Now let’s look at three noun groups with ‘the’:
The people → of her village
In the noun group ‘the people of her village’, the main noun is ‘people’. The definite article ‘the’ points forward to the postmodifying phrase ‘of her village’. In other words, ‘the people’ is identified by ‘of her village’ (see the previous blog about the identifying function of ‘the’).
One day ← the princess disappeared
In the noun group ‘the princess’, the main noun is ‘princess’. The definite article ‘the’ points backward to the previously mentioned ‘a princess’. Since the princess has already been mentioned, we use ‘the’ to identify ‘the princess’ as ‘the same princess already mentioned’.
The king ↗ was very worried
In the noun group ‘the king’, the main noun is ‘king’. The definite article ‘the’ points outward, or outside the text into the world (context).
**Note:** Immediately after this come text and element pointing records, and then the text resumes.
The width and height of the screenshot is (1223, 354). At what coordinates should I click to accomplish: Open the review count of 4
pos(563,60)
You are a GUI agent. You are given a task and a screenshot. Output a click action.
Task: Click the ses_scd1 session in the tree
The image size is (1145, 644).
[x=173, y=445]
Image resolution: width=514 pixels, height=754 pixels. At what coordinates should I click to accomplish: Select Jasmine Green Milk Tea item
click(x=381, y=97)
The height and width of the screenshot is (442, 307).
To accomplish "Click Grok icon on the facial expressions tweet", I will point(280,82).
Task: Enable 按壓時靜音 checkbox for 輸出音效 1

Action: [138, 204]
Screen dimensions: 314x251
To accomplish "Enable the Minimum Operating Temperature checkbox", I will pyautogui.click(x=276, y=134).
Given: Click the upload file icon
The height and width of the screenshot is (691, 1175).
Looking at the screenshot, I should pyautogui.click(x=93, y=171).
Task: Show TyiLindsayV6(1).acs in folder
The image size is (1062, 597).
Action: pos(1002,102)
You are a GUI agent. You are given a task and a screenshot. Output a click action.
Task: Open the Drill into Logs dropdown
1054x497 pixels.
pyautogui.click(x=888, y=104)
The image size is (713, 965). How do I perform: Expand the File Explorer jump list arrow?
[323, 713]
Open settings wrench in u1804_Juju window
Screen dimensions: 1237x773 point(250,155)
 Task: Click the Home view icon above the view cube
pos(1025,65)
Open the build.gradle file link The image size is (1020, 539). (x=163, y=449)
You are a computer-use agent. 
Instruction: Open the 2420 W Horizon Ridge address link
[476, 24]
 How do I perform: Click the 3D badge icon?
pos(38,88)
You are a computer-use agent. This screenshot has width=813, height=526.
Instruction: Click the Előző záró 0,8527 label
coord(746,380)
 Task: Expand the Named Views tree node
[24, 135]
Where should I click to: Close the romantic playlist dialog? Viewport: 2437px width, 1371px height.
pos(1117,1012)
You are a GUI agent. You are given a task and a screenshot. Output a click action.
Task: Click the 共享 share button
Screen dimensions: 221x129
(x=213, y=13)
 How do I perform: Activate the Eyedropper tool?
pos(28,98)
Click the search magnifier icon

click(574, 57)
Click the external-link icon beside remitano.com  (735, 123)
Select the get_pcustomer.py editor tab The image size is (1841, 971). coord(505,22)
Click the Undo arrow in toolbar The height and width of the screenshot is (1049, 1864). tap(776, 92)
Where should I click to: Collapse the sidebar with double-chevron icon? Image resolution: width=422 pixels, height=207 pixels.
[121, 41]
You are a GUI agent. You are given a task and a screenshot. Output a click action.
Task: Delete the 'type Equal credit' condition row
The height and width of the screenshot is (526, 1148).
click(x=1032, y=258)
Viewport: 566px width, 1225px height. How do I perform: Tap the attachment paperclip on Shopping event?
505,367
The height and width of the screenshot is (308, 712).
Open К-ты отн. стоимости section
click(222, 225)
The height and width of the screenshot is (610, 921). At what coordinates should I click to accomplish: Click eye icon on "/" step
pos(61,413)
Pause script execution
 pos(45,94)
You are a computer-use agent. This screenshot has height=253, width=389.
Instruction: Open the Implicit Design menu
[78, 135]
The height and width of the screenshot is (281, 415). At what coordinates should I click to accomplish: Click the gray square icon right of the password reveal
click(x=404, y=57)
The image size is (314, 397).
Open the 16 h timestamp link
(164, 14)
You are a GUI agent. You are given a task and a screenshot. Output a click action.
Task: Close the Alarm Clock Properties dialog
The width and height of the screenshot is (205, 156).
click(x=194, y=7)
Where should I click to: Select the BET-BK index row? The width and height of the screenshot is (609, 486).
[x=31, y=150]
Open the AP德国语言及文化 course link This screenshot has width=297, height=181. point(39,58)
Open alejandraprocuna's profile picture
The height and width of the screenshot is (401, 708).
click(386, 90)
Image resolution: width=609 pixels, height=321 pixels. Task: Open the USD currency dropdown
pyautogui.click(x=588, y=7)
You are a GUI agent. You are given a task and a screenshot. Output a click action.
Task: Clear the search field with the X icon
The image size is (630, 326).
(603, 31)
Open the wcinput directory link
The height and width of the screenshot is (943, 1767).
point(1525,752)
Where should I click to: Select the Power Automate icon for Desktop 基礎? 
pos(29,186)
It doesn’t matter that the world is not real. In the context of a fairy tale with a princess, the reader can reasonably guess that a king will also be in the story. This is why we say ‘the king’: he can be identified as ‘the king you would expect to find in a fairy tale’.
Other examples of outward pointing are:
- The sun / the moon
- The world
- The president
- The internet
- The government
For each of these noun groups, the reader or listener can reasonably guess which item is being referred to, especially if only one item exists in that context: for example ‘the president’ (of this country).
This is why traditional grammar books often say that we use ‘the’ if there is only one of something. While this may be true some of the time, I hope you can see that the real function of ‘the’ ‘is that it identifies and points to a specific item in a text or context.